Stored items
════════════════
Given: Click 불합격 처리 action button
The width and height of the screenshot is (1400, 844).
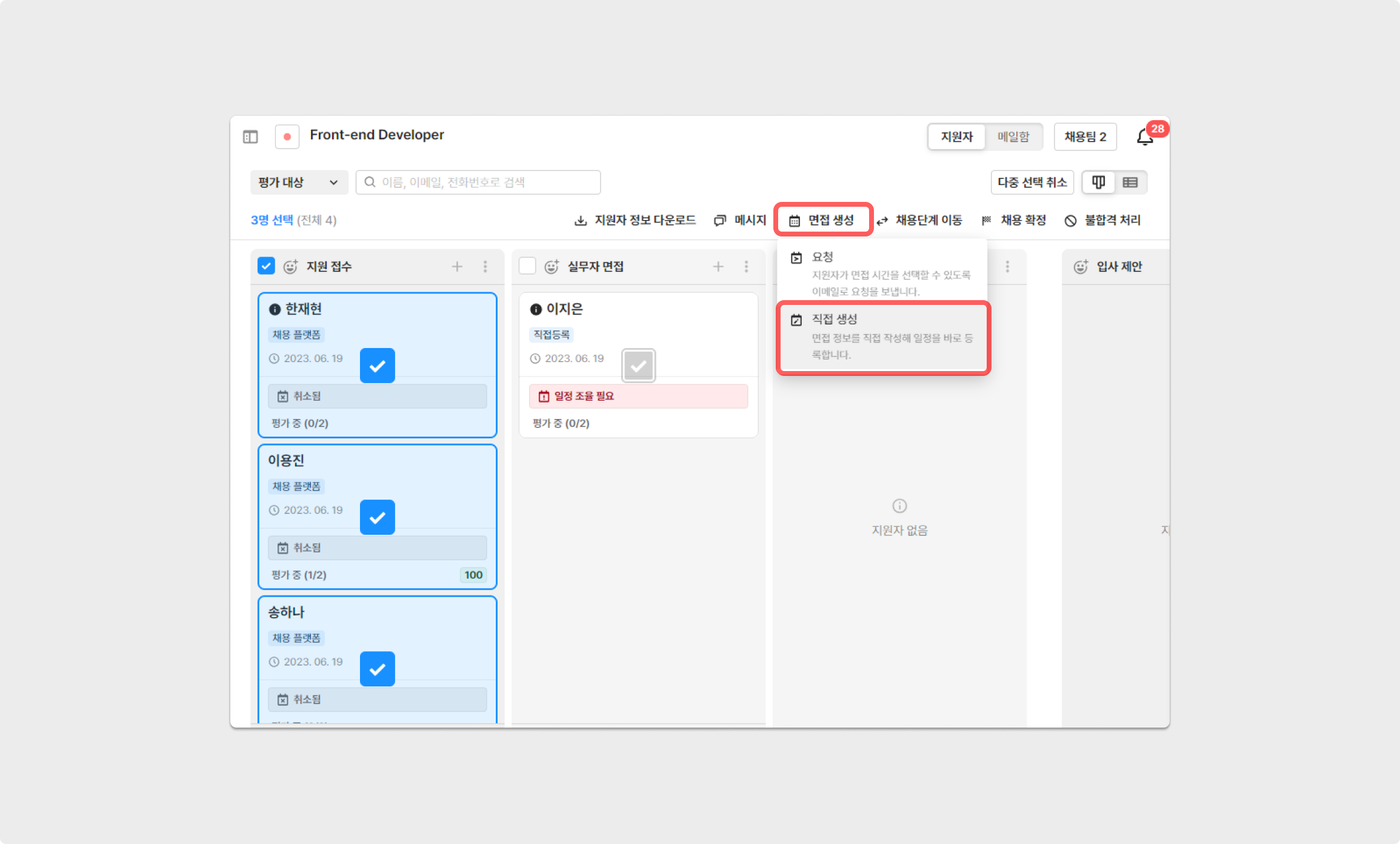Looking at the screenshot, I should coord(1103,220).

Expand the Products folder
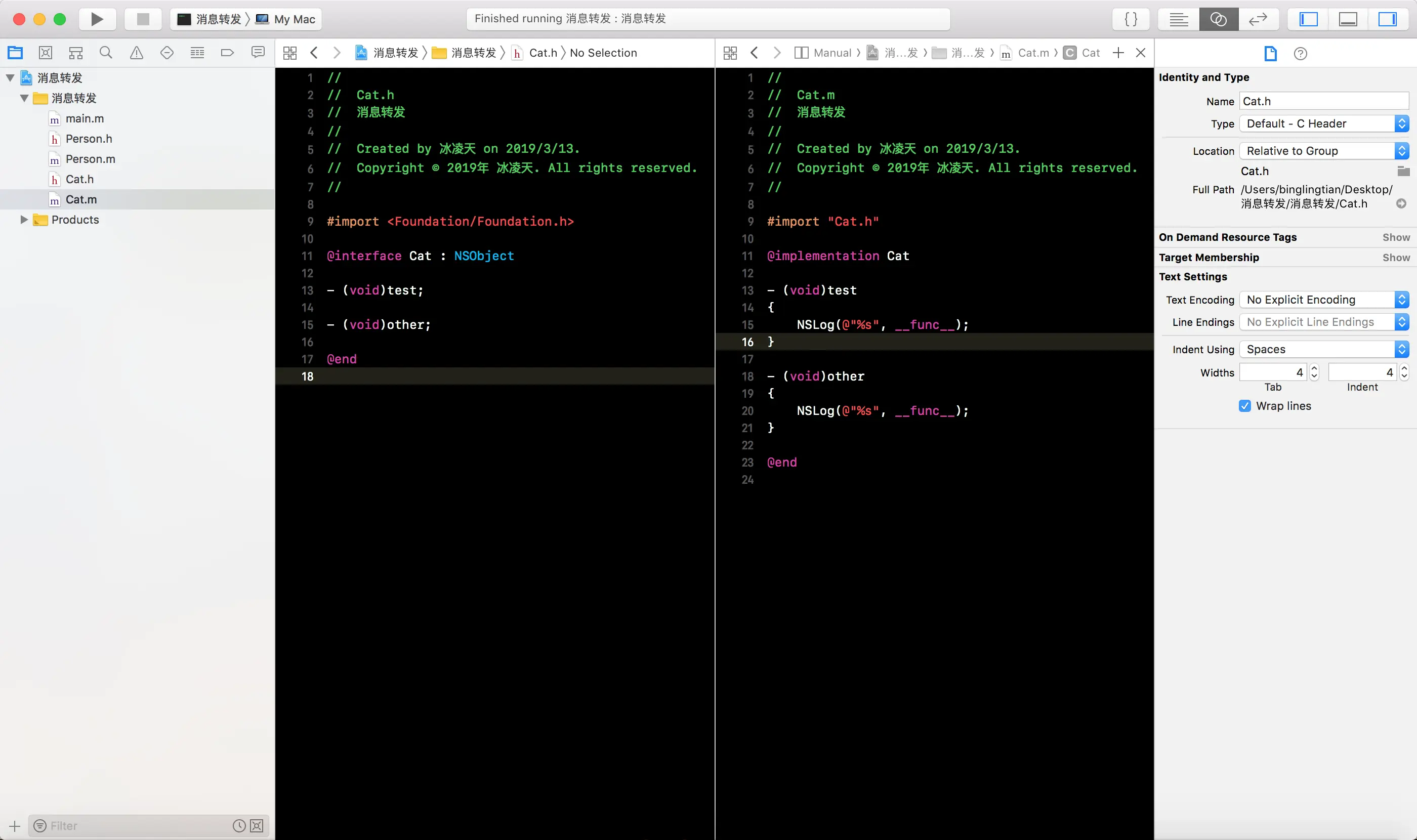[x=24, y=220]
════════════════
Reproduce all the entries that precede this task, word for word, minus any pictures.

→ RESPONSE BELOW
Given: Click 불합격 처리 action button
The width and height of the screenshot is (1400, 844).
Looking at the screenshot, I should coord(1103,220).

Expand the Products folder
[x=24, y=220]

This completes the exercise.